In Rare Exports, Santa Claus’s darker, pagan origins are explored to create a uniquely horrific Christmas classic.
PROVO, Utah (December 2, 2014)—Not all Christmas movies are heartwarming stories of magic and family bonding. Some can be dark and horrific. Case in point: Rare Exports, the award-winning Finnish film and the International Cinema’s last film of the Fall semester.
Aino Larsen, an instructor in the Scandinavian Studies Program, presented the film as a blend of old and new Christmas traditions, a happy marriage in Finnish culture. “Our Nordic Santa Claus tradition has its roots in early paganism,” she said. “In Northern Europe, as in many other cultures, our festivities were linked to the seasons.”

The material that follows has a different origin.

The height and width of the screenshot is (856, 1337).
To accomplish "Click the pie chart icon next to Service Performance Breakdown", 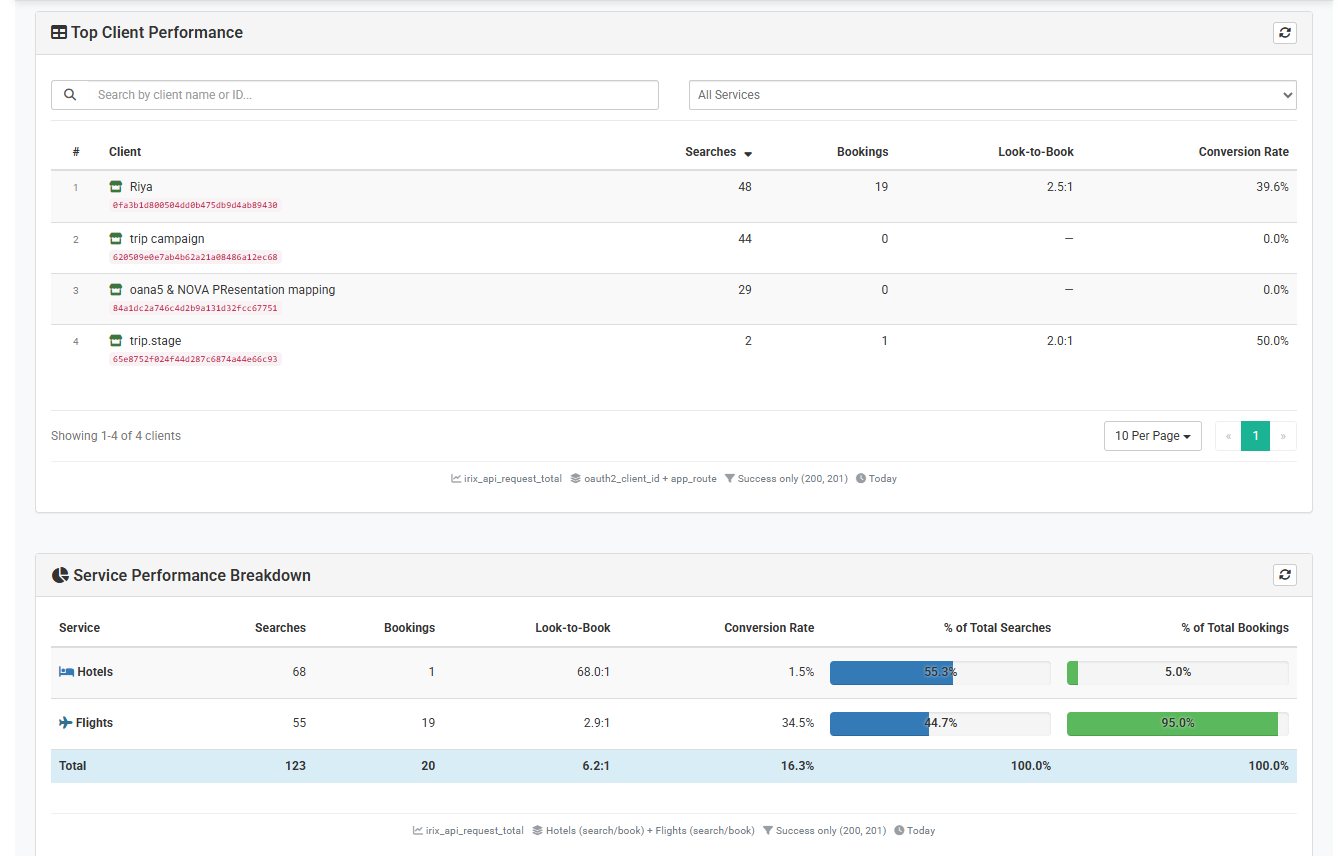I will click(x=59, y=574).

During the winter solstice, goats appeared as a reoccurring theme, and the animal is still a common feature of modern Christmas decorations and practices. “For some time it included having goat-mask wearing figures going door to door, asking for Christmas leftovers and, at some point, also giving gifts,” Larsen said, explaining a now-defunct tradition. “This was not always a joyous encounter, but one which awakened some fear. Sometimes an element of discipline was included, with the goat-like characters carrying a broom as part of their ensemble, meant for whipping naughty children.”
Larsen said, “The tradition of St. Nicholas did not reach Finland until the 1800s, and we see some of these pagan beliefs and traditions existing until the late 1800s and in some remote northern areas even until the early 1900s.”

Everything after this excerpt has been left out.